Martin Luther and the “Two Kingdoms”
by
W. D. J. Cargill Thompson
from
Political Ideas
David Thomson (ed.), London: C. A. Watts & Co. Ltd., 1966, pp. 27-47
Professor R. H. Tawney, in a moment of inspired frustration, once compared Luther’s utterances on social questions to “the occasional explosions of a capricious volcano, with only a rare flash of light amid the torrent of smoke and flame”, adding gloomily that “it is idle to scan them for a coherent and consistent doctrine”. More commonly Luther has been accused of being an exponent of the modern doctrine of the “religion of the State”, even of being a precursor of Hitler. Luther himself was convinced that he had made important contributions to political thought. What is the truth of the matter?
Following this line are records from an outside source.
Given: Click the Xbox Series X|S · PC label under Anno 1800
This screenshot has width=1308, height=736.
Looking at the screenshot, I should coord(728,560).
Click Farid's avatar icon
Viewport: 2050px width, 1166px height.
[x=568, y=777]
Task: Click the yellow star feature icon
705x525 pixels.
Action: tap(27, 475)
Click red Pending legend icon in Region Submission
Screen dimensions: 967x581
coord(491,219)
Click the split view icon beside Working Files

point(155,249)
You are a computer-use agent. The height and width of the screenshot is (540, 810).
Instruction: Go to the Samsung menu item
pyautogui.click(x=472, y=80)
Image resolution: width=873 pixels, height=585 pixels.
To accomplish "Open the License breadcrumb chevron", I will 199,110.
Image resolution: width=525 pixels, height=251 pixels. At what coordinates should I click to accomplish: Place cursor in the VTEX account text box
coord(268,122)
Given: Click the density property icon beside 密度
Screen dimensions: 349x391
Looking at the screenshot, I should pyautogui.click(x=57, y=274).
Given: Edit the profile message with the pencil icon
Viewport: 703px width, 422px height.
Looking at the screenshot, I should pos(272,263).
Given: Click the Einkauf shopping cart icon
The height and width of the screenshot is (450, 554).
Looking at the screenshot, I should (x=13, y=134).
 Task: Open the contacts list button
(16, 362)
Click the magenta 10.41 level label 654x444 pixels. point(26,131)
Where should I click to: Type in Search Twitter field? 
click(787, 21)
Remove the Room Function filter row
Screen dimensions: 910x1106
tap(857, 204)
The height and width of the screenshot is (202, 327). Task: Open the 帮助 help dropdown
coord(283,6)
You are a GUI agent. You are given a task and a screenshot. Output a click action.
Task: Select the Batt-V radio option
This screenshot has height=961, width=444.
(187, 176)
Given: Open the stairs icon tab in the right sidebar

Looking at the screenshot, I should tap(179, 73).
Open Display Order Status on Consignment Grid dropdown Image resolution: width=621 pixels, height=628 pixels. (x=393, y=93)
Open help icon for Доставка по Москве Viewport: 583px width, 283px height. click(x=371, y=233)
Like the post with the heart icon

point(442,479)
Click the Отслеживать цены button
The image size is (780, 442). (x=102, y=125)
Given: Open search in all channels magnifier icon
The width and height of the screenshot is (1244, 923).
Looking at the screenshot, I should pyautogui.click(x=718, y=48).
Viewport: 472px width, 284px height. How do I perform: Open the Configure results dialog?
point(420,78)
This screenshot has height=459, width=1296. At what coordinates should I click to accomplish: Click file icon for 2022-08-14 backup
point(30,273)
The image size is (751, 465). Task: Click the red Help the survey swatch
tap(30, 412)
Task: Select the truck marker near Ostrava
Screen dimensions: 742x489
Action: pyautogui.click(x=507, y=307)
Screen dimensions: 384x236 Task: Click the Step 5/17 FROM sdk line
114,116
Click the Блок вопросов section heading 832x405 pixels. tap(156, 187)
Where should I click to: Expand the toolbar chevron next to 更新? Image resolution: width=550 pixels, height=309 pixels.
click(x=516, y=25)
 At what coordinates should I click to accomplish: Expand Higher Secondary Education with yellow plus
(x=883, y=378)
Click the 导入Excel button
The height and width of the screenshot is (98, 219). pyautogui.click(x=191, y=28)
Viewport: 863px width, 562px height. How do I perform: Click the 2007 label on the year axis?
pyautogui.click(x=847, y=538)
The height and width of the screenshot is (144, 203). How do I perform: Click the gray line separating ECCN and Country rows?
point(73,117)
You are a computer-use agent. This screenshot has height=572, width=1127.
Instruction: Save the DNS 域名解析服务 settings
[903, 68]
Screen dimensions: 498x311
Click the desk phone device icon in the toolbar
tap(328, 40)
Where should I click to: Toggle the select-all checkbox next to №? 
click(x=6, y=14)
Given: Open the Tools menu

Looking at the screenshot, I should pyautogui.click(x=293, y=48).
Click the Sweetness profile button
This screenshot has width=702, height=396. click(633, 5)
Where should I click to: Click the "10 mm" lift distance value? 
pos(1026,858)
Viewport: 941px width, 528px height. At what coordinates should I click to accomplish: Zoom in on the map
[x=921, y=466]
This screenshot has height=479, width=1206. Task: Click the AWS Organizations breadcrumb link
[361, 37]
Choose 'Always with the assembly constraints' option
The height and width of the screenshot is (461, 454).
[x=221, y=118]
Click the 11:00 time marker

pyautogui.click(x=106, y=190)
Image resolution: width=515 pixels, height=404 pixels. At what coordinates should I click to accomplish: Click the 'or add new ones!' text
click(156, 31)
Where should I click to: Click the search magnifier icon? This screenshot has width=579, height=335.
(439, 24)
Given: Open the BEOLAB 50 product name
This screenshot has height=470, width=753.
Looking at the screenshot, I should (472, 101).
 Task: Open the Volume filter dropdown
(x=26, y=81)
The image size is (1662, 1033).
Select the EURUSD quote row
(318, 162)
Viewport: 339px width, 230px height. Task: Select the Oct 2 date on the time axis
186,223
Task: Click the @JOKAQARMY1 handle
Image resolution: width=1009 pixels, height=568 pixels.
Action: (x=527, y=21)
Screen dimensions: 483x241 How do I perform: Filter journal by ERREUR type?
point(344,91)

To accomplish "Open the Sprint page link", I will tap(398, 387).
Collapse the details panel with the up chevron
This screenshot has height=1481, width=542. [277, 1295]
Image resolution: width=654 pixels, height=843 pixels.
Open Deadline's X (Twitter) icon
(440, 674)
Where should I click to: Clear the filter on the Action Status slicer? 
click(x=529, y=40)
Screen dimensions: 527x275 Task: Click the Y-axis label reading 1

That he was not a political thinker in the conventional sense is undeniable. He had no conception such as Machiavelli’s of politics as an end in itself and little interest in the actual workings of society. Luther’s approach to politics was theological. For him all political problems were ultimately theological problems, aspects of the larger problem of man’s relationship with God. Luther may not have been a political philosopher like Hobbes or Rousseau; he was undoubtedly a political theologian. Far from turning his back on the world, he was deeply involved in it. As a pastor he conceived it to be as much part of his duty to instruct his flock on their temporal responsibilities as to prepare them for the spiritual life of the world to come. From the moment that he emerged into the limelight in 1518 until his death in 1546 he dealt with virtually every social problem of the day – usury, mendicancy, prostitution, the care of the poor, the provision of education, as well as with such fundamental issues of principle as the limits of political obedience and the relations of civil and ecclesiastical authority.